Task brief - Retype the records exactly, with nothing added or dropped.

Record set -
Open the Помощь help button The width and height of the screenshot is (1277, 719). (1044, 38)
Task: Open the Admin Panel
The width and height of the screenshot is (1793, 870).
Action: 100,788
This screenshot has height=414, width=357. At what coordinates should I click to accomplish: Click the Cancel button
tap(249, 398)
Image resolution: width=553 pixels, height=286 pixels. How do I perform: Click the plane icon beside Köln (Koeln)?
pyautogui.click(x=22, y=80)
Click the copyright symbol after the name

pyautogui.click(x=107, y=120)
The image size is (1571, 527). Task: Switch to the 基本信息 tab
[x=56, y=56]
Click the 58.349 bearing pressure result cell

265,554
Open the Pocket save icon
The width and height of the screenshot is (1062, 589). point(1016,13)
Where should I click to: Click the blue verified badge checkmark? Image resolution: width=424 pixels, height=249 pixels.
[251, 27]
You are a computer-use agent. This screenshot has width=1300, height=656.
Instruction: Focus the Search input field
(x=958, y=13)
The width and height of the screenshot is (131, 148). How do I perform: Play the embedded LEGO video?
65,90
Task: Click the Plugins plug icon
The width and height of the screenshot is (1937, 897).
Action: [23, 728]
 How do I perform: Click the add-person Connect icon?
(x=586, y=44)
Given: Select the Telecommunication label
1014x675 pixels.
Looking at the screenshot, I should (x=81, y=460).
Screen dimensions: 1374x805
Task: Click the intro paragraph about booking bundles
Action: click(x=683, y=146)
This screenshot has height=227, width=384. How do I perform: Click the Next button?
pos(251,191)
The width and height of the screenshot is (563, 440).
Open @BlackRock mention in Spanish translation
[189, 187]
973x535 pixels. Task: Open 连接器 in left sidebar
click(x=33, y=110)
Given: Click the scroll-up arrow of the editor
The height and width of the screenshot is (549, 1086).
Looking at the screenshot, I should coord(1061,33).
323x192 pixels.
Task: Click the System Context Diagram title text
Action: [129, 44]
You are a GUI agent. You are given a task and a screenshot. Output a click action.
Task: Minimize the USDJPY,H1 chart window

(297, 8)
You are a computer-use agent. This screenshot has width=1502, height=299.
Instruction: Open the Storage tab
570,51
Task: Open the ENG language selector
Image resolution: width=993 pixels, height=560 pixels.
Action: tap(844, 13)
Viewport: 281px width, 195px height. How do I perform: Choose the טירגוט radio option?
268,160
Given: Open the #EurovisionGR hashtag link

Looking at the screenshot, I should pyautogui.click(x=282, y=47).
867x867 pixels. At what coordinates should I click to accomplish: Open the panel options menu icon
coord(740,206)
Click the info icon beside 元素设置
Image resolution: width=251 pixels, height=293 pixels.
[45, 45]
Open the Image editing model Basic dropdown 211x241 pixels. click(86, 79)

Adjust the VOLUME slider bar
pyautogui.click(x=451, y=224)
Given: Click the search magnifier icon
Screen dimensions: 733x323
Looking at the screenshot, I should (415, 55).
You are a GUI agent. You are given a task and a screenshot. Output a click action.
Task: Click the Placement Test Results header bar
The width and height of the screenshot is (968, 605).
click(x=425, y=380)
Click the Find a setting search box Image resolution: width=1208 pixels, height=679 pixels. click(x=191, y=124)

Solution to the problem -
Open the Помощь help button The width and height of the screenshot is (1277, 719). (1044, 38)
Task: Open the Admin Panel
The width and height of the screenshot is (1793, 870).
Action: 100,788
This screenshot has height=414, width=357. At what coordinates should I click to accomplish: Click the Cancel button
tap(249, 398)
Image resolution: width=553 pixels, height=286 pixels. How do I perform: Click the plane icon beside Köln (Koeln)?
pyautogui.click(x=22, y=80)
Click the copyright symbol after the name

pyautogui.click(x=107, y=120)
The image size is (1571, 527). Task: Switch to the 基本信息 tab
[x=56, y=56]
Click the 58.349 bearing pressure result cell

265,554
Open the Pocket save icon
The width and height of the screenshot is (1062, 589). point(1016,13)
Where should I click to: Click the blue verified badge checkmark? Image resolution: width=424 pixels, height=249 pixels.
[251, 27]
You are a computer-use agent. This screenshot has width=1300, height=656.
Instruction: Focus the Search input field
(x=958, y=13)
The width and height of the screenshot is (131, 148). How do I perform: Play the embedded LEGO video?
65,90
Task: Click the Plugins plug icon
The width and height of the screenshot is (1937, 897).
Action: [23, 728]
 How do I perform: Click the add-person Connect icon?
(x=586, y=44)
Given: Select the Telecommunication label
1014x675 pixels.
Looking at the screenshot, I should (x=81, y=460).
Screen dimensions: 1374x805
Task: Click the intro paragraph about booking bundles
Action: click(x=683, y=146)
This screenshot has height=227, width=384. How do I perform: Click the Next button?
pos(251,191)
The width and height of the screenshot is (563, 440).
Open @BlackRock mention in Spanish translation
[189, 187]
973x535 pixels. Task: Open 连接器 in left sidebar
click(x=33, y=110)
Given: Click the scroll-up arrow of the editor
The height and width of the screenshot is (549, 1086).
Looking at the screenshot, I should coord(1061,33).
323x192 pixels.
Task: Click the System Context Diagram title text
Action: [129, 44]
You are a GUI agent. You are given a task and a screenshot. Output a click action.
Task: Minimize the USDJPY,H1 chart window

(297, 8)
You are a computer-use agent. This screenshot has width=1502, height=299.
Instruction: Open the Storage tab
570,51
Task: Open the ENG language selector
Image resolution: width=993 pixels, height=560 pixels.
Action: tap(844, 13)
Viewport: 281px width, 195px height. How do I perform: Choose the טירגוט radio option?
268,160
Given: Open the #EurovisionGR hashtag link

Looking at the screenshot, I should pyautogui.click(x=282, y=47).
867x867 pixels. At what coordinates should I click to accomplish: Open the panel options menu icon
coord(740,206)
Click the info icon beside 元素设置
Image resolution: width=251 pixels, height=293 pixels.
[45, 45]
Open the Image editing model Basic dropdown 211x241 pixels. click(86, 79)

Adjust the VOLUME slider bar
pyautogui.click(x=451, y=224)
Given: Click the search magnifier icon
Screen dimensions: 733x323
Looking at the screenshot, I should (415, 55).
You are a GUI agent. You are given a task and a screenshot. Output a click action.
Task: Click the Placement Test Results header bar
The width and height of the screenshot is (968, 605).
click(x=425, y=380)
Click the Find a setting search box Image resolution: width=1208 pixels, height=679 pixels. click(x=191, y=124)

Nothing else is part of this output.